__Passage__:
CUDA_CACHE_DISABLE=1
n_class=6
n_epochs=30
weight_decay=5e-7
data_train=f'{data_dir}/datafiles/tr.json'
data_val=f'{data_dir}/datafiles/val.json'
label_csv=f'{data_dir}/class_labels_indices_vs.csv'
save_model=True
n_print_steps=100
num_workers=8

In [8]:
audio_conf = {'num_mel_bins': 128, 'target_length': 512, 'freqm': freqm, 'timem': timem, 'mixup': mixup, 'mode': 'train'}

In [9]:
print('balanced sampler is not used')
train_loader = torch.utils.data.DataLoader(
    dataloaders.VSDataset(data_train, label_csv=label_csv, audio_conf=audio_conf, raw_wav_mode=False, specaug=True),
    batch_size=batch_size, shuffle=True, num_workers=num_workers, pin_memory=True)

balanced sampler is not used


In [10]:
val_audio_conf = {'num_mel_bins': 128, 'target_length': 512, 'mixup': 0, 'mode': 'test'}

In [11]:
val_loader = torch.utils.data.DataLoader(
    dataloaders.VSDataset(data_val, label_csv=label_csv, audio_conf=val_audio_conf, raw_wav_mode=False),
    batch_size=200, shuffle=False, num_workers=num_workers, pin_memory=True)

In [12]:
if model == 'eff_mean':
    audio_model = models.EffNetMean(label_dim=n_class, level=model_size, pretrain=imagenet_pretrain)
else:
    raise ValueError('Model Unrecognized')


not using imagenet pretrained network


In [13]:
# start training
if os.path.exists(exp_dir):
    print(f"Deleting existing experiment directory {exp_dir}")
    shutil.rmtree(exp_dir)
print(f"\nCreating experiment directory: {exp_dir}")
os.makedirs(f"{exp_dir}/models")
#with open("%s/args.pkl" % exp_dir, "wb") as f:
#    pickle.dump(args, f)

Deleting existing experiment directory /home/jake/repositories/VocalSound-project/exp/vocalsound-eff_mean-0.0001

Creating experiment directory: /home/jake/repositories/VocalSound-project/exp/vocalsound-eff_mean-0.0001


In [14]:
print('Now starting training for {:d} epochs'.format(n_epochs))
train(audio_model, train_loader, val_loader, exp_dir,lr,weight_decay,n_epochs,n_print_steps,save_model)

Now starting training for 30 epochs
cuda
Total parameter number is : 4.015 million
Total trainable parameter number is : 4.015 million
now use new scheduler
current #steps=0, #epochs=1
start training...

__Source excerpt__:
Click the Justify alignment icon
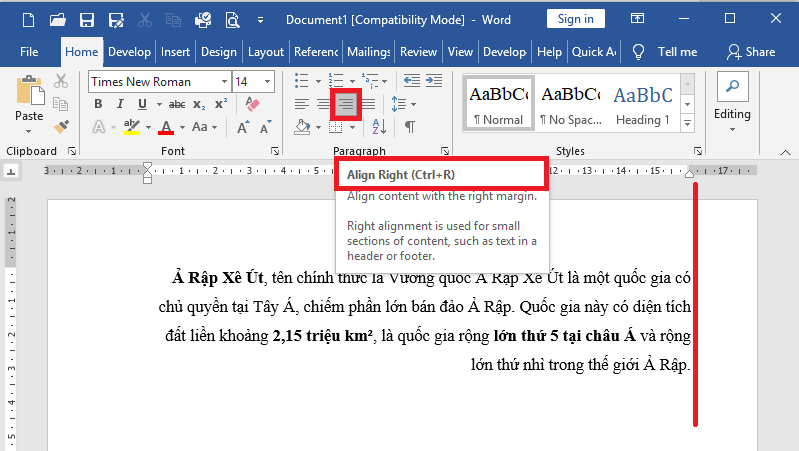The height and width of the screenshot is (451, 799). [369, 104]
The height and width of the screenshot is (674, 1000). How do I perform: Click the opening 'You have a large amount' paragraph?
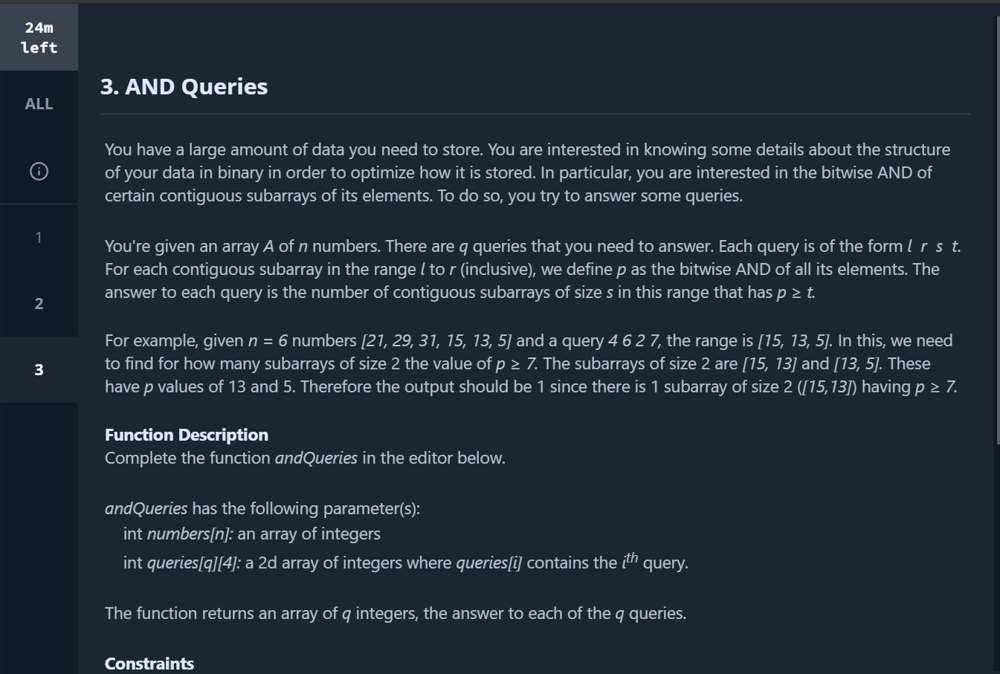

__Parts of the exercise__:
- 1) In the notebook excerpt, what batch size is set for the validation loader?
- 2) Say whether each statement agrees with the notebook excerpt, and quote the words that decide it. (a) The training loader shuffles its data. (b) The model runs on an ImageNet pretrained network. (c) Training is set to run for 50 epochs.
The listing above is separate material from the notebook excerpt.

__Outputs for the tasks__:
- 1) 200

- 2)
(a) Yes: "shuffle=True"
(b) No: "not using imagenet pretrained network"
(c) No: "Now starting training for 30 epochs"